Evaluation of Active Living Research

Ten Years of Progress in Building a New Field

Children engage in a physical activity break in the classroom at Cleminson Elementary School in El Monte, California.

Active Living Research program--ALR2--meets three major goals of its phase two initiative.

The Issue:

In 2001, the Robert Wood Johnson Foundation (RWJF) began a new national program—Active Living Research (ALR)—to develop an interdisciplinary field to study the effects of environmental factors and policies on physical activity in children and families.
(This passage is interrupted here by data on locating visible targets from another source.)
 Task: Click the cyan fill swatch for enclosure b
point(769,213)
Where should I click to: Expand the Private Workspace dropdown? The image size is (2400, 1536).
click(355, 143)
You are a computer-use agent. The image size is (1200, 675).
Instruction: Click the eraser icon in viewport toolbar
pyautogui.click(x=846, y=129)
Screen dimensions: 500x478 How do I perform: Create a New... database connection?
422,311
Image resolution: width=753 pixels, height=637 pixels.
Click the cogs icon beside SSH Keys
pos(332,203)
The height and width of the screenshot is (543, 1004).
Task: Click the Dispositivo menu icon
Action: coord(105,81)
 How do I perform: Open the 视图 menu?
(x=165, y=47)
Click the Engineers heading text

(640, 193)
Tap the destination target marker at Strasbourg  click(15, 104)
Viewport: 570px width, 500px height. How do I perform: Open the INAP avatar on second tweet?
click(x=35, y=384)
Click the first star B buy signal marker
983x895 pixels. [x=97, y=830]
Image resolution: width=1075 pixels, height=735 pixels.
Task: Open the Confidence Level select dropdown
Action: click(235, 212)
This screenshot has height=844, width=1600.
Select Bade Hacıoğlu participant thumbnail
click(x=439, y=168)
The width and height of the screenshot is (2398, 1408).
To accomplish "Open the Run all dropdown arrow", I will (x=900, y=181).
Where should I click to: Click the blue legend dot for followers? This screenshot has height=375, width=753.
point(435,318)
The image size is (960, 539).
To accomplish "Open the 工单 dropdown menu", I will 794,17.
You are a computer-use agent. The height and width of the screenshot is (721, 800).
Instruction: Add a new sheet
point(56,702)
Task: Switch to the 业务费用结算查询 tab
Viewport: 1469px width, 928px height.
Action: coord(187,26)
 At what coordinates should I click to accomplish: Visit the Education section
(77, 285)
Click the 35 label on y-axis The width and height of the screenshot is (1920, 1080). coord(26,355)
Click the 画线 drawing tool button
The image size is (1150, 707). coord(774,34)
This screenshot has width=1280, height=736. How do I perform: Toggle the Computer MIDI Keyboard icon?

Now in its second phase of funding, ALR-2 still focuses on environmental and policy research but has redirected its work to inform childhood obesity prevention strategies to align with RWJF's commitment to reverse childhood obesity.

In this retrospective evaluation, the ALR-2 evaluation team has declared successful completion of the program's shorter-term outcomes, and two of its three longer-term outcomes.

Key Findings

  • Goal 1: Establishing a strong research base, was evidenced by 309 grantee publications from 2001 to 2011.

  • Goal 2: Building an interdisciplinary field, was represented by the 31 different disciplines; 28 percent of principal investigators had five years of experience or less, owing to new career opportunities in a legitimate research field.

  • Goal 3: Using research to inform policy and practice, was evidenced by 32 examples of actual policy and practice change, e.g., bicycle and/or pedestrian structures, Safe Routes to School, and school-related policy changes.

Conclusion:

Based on recommendations from the evaluation team, in 2012, RWJF reauthorized a third phase of the program—ALR3—with the primary goal of translating research into policy and practice on an accelerated timeline. ALR3 will work to expand partnerships with advocacy and policy-making organizations with a focus on decision-makers.

About the Study:

Qualitative methods utilizing key informant interviews (N = 100) were conducted in 2011 and data from the 2011 ALR Impact Survey, a web-based survey completed by ALR-supported investigators, was collected.